Year: 2005 | Volume: 1 | Issue: 2 | Page No.: 94-100
DOI: 10.3923/ijcr.2005.94.100
Clinical Significance of Serum p53 Antigen in Patients with Hepatocellular Carcinoma
Mohamed Mohamed Abdel-Aziz, Nabil Ali Gad El-hak and Ayman Tallatt Abbas

Abstract: The aim of this study was to analyse the serum p53 antigen concentrations in 98 patients with hepatocellular carcinoma (HCC) using ELISA based on mouse anti-p53 monoclonal antibody (Bp53-12 mAb). A single band of 53 kDa was detected in sera of selected HCC patients using western blot assay. The ELISA technique revealed that the mean serum concentrations of p53 antigen in HCC patients was significantly higher than in controls (p<0.0001).
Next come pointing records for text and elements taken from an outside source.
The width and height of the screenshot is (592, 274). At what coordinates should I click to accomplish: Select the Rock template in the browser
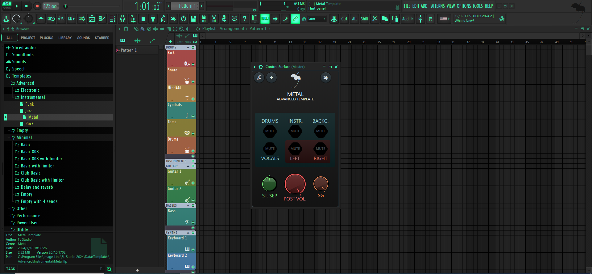click(29, 124)
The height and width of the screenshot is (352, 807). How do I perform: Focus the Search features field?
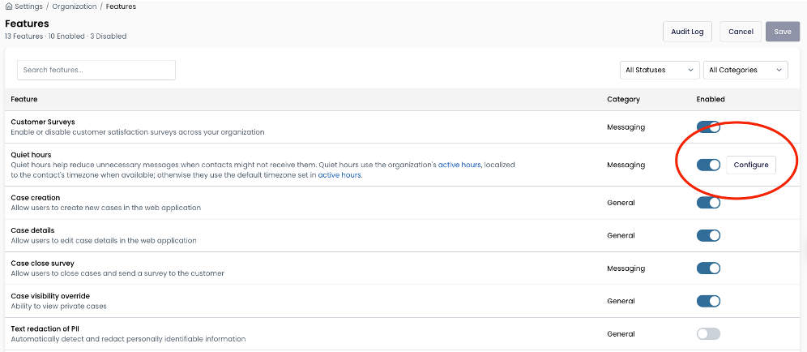[96, 70]
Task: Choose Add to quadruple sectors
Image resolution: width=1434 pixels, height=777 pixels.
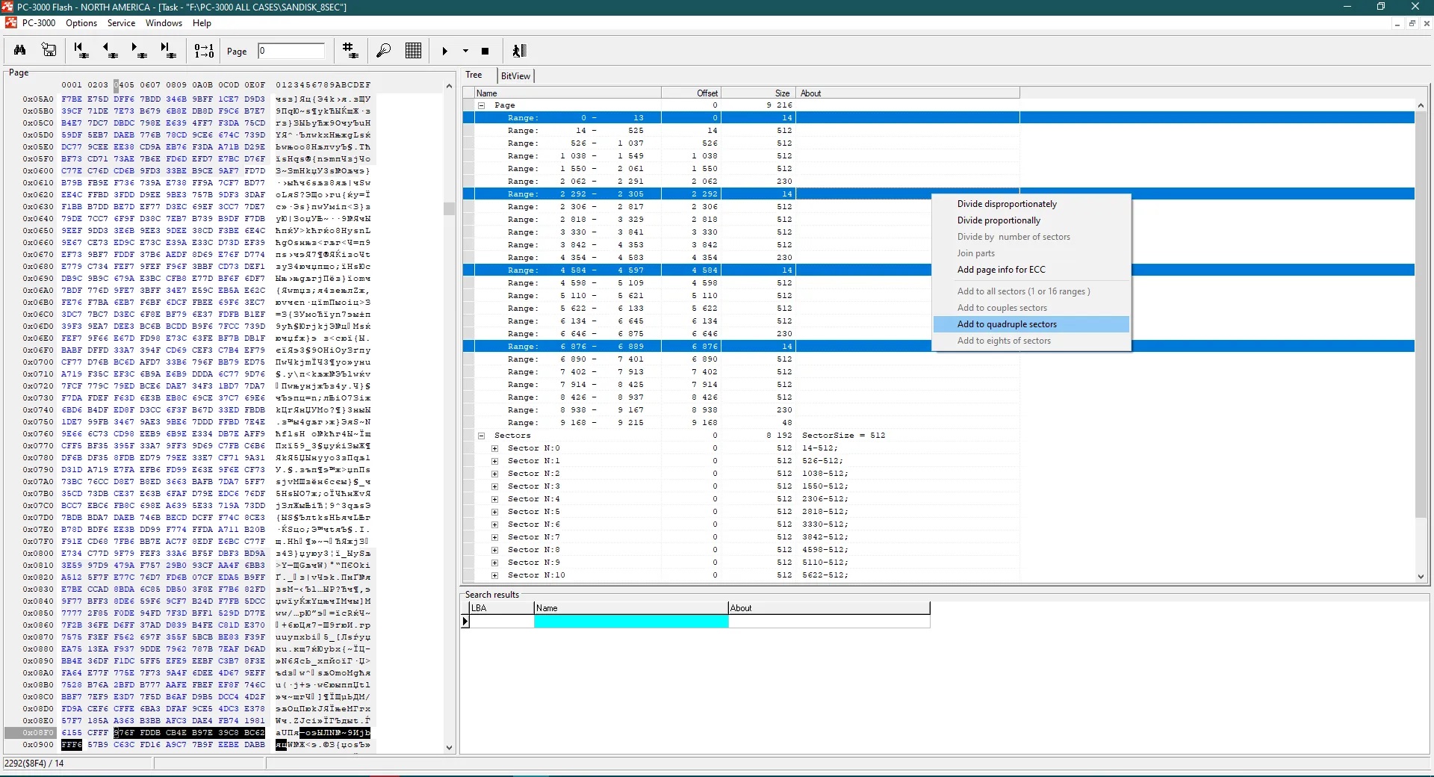Action: (x=1007, y=324)
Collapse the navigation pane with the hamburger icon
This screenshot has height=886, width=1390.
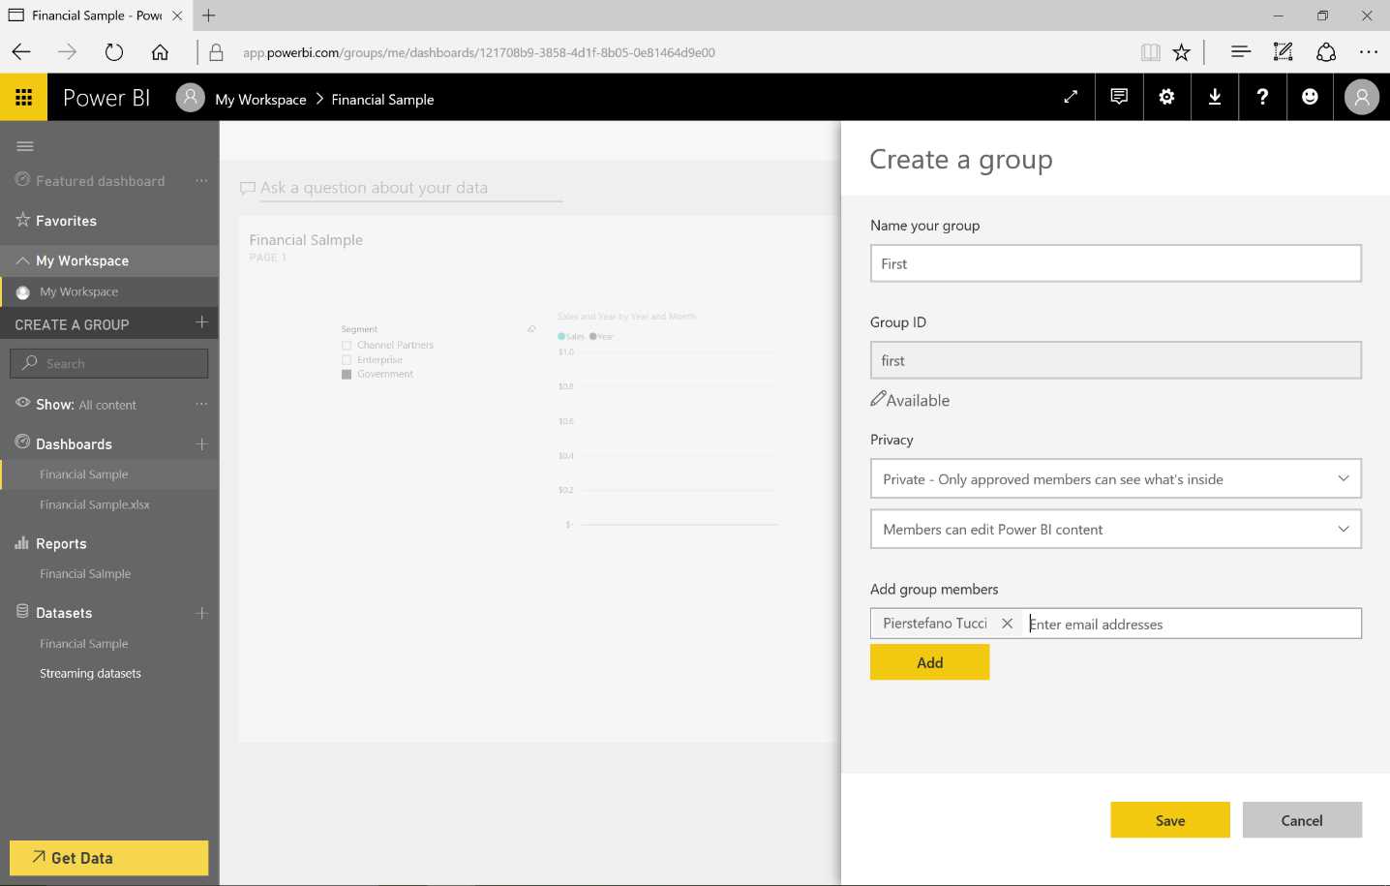[25, 146]
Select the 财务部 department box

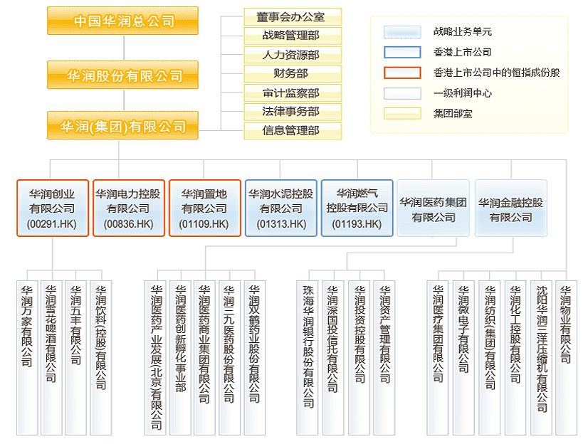click(x=292, y=73)
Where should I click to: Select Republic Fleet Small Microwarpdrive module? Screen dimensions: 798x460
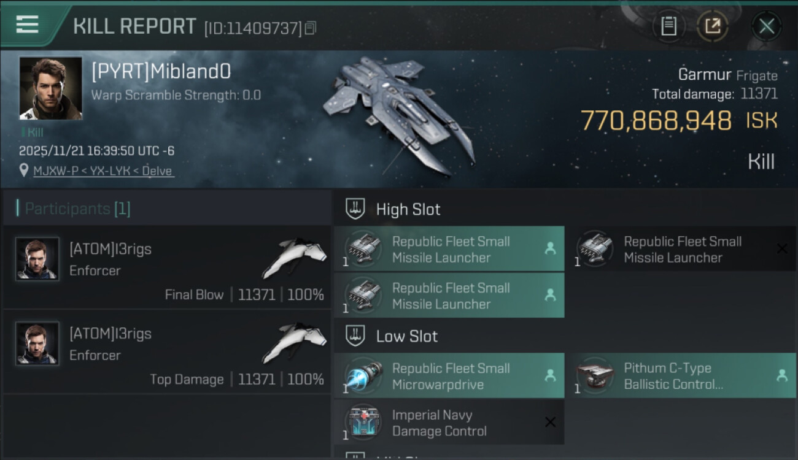tap(451, 376)
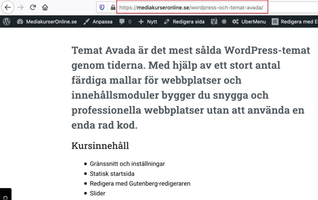Click the browser forward arrow
318x200 pixels.
[20, 7]
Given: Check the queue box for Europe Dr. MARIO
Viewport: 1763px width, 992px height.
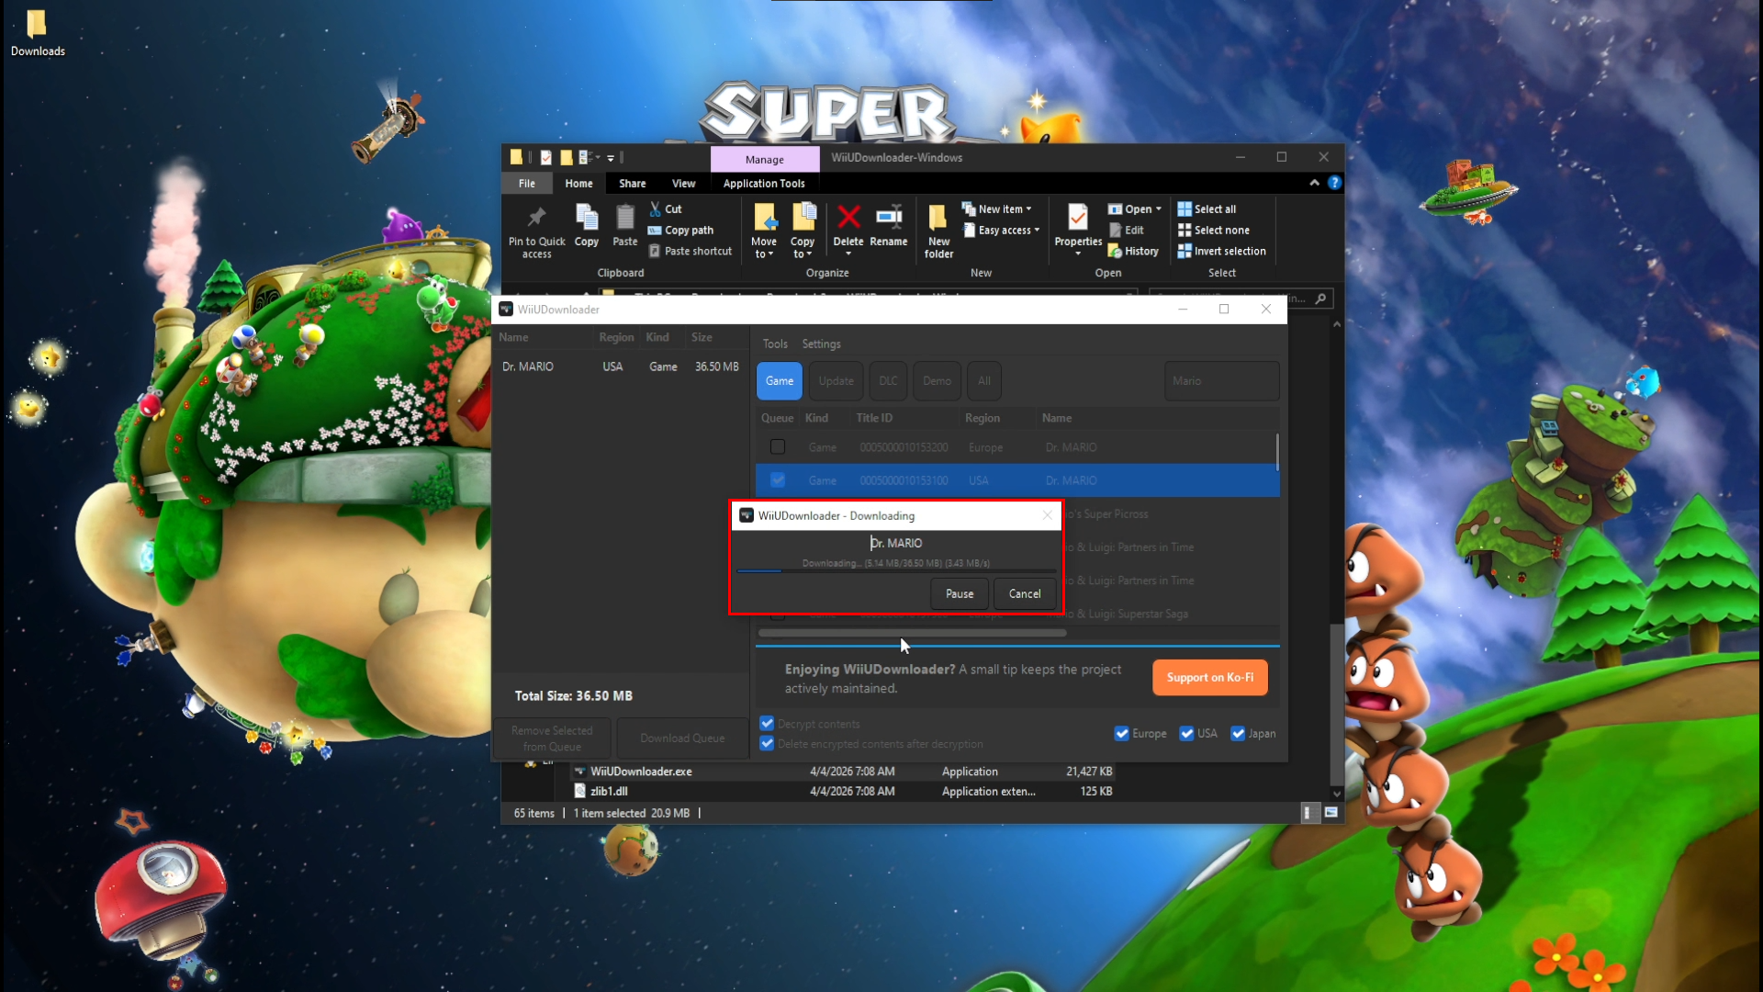Looking at the screenshot, I should coord(777,446).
The positive serum of p53 protein (>0.212 ng mL-1) samples were found in 60 out of 98 (61.22%) patients with HCC. There were no significant differences in serum p53 protein levels according to age, sex, or serum AFP, but serum levels of p53 protein in patients with smaller tumor size (<5 cm) were significantly higher than those in patients with larger tumor size (>5 cm) (p = 0.03) . There were significant differences in p53 protein level according to Child Pugh classification (Child A vs. combined Child B and C) (p = 0.011). There was no significant association between serum p53 protein concentrations and serum AFP levels. Positive status of serum p53 protein and/or AFP were found in 57 out of 69 (82.6%) patients with HCC. These results suggest that the quantification of soluble p53 in serum may be an additional useful biochemical marker for immuno-diagnosis of patients with HCC using ELISA as a non-invasive technique.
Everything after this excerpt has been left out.